“Brent crude oil rose above $111 a barrel on Friday as better-than-expected German business sentiment data helped ease worries about demand in the eurozone economies, boosting the euro against the dollar, whilst fresh protests broke out in Egypt.
Brent crude futures were up 0.7 percent at about $111 a barrel. U.S. light, sweet crude was up 1.2 percent against Wednesday's settlement to $88.44. The U.S. market, which was closed on Thursday for the Thanksgiving holiday, will not issue a formal settlement price until later Friday.
Although a cease-fire in Gaza is holding, violence has erupted in Egypt after a decree by President Mohamed Mursi caused fury amongst his opponents.
Police fired teargas at protesters on the edge of Cairo's Tahrir Square where thousands of people were demonstrating against Mursi, accusing him of launching a "coup."
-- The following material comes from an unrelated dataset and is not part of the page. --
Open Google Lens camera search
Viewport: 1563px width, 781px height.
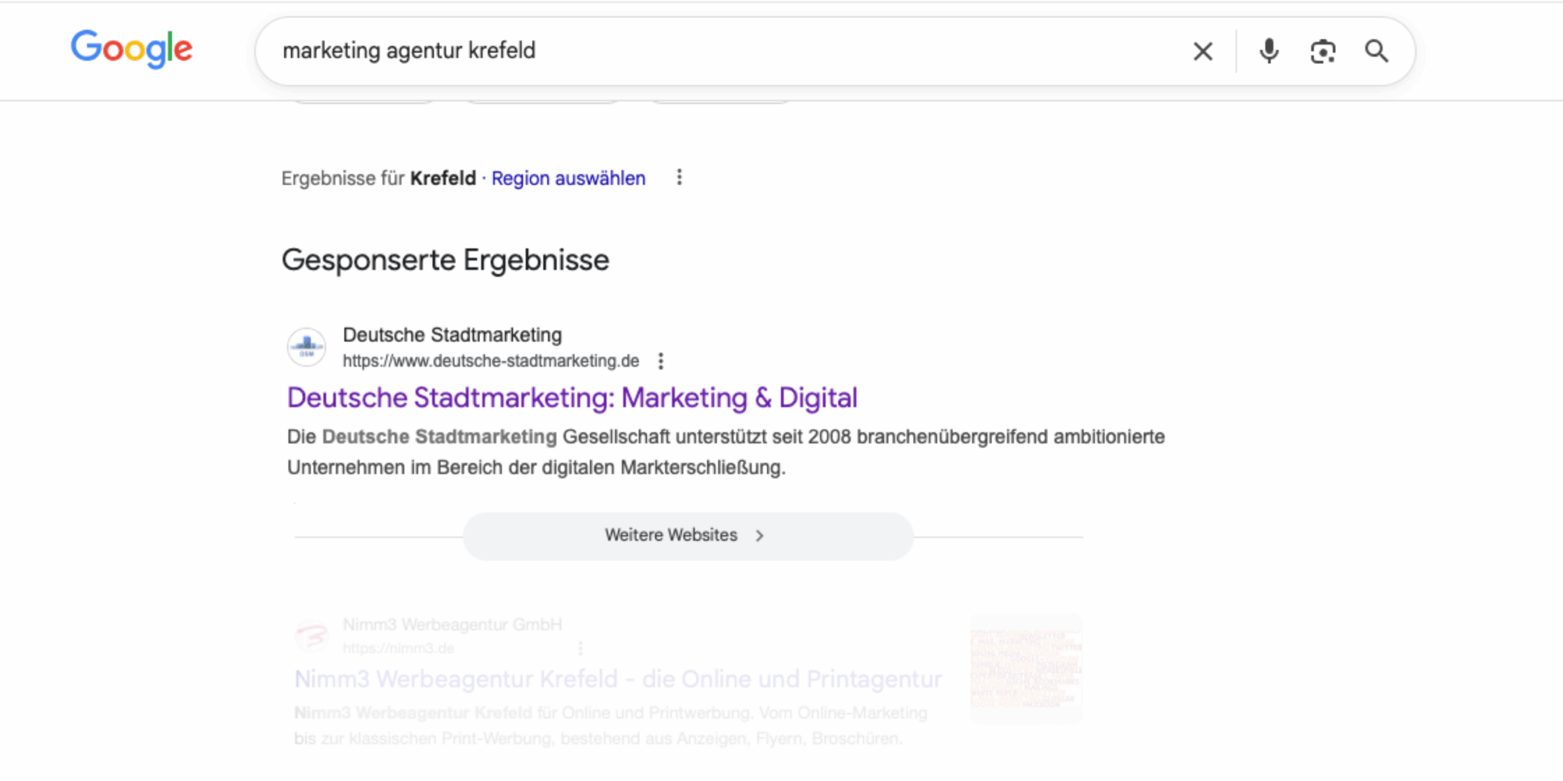tap(1323, 51)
This ramped up the risk premium in oil prices as investors and traders worried about potential disruption to Middle East oil supplies. At the same time, better-than-expected economic data from Germany helped risk assets move up in thin volumes on Friday.
The euro hit a session peak against the dollar in early New York trade, helped by the Ifo data and hopes that Greece's lenders were nearing an agreement to release further aid for the debt-stricken country.
A weaker dollar makes commodities priced in dollars more affordable for buyers using other currencies. The dollar was down 0.66 percent against a basket of currencies at 1508 GMT.
But Hewson was dismissive of hopes that the eurozone's problems were about to be resolved and said markets were climbing on little more than "wire chatter" about potential bail-outs for struggling Southern European economies.”